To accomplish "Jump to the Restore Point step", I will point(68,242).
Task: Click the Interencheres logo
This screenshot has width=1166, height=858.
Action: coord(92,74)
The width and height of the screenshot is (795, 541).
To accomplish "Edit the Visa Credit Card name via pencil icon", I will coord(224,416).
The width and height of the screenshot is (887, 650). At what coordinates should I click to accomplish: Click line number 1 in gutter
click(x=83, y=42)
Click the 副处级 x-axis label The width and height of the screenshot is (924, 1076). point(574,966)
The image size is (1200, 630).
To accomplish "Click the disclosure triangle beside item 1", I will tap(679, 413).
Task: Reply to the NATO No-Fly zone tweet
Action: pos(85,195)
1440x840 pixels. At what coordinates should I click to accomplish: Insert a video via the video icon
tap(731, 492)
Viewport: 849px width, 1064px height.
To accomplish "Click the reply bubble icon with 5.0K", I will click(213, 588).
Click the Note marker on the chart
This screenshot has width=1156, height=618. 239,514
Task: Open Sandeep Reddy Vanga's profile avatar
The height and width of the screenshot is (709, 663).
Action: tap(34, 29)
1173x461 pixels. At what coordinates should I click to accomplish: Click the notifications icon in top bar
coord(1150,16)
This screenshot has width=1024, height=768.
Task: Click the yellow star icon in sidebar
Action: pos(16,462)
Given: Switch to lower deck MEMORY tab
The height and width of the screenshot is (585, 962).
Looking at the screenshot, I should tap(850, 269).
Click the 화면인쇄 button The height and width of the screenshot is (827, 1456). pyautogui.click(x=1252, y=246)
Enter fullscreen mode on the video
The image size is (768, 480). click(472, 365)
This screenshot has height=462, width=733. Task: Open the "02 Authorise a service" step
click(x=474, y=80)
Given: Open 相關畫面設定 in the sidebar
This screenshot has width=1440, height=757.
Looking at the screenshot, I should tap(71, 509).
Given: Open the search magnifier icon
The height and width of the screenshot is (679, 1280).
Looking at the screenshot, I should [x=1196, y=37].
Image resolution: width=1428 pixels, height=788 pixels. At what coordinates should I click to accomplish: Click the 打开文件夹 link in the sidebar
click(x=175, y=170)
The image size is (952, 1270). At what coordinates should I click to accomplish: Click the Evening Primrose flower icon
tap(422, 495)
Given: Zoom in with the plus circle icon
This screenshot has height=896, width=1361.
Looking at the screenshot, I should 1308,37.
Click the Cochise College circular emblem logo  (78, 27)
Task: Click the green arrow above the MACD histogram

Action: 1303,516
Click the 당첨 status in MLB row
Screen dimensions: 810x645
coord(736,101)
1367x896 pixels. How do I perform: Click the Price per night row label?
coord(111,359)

- **Problem statement**:
At the line containing "Task: Click the green", start transcribing exactly, and continue through the last line of the listing. Stop there and add nothing.

- **Solution to the exercise**:
Task: Click the green arrow above the MACD histogram

Action: 1303,516
Click the 당첨 status in MLB row
Screen dimensions: 810x645
coord(736,101)
1367x896 pixels. How do I perform: Click the Price per night row label?
coord(111,359)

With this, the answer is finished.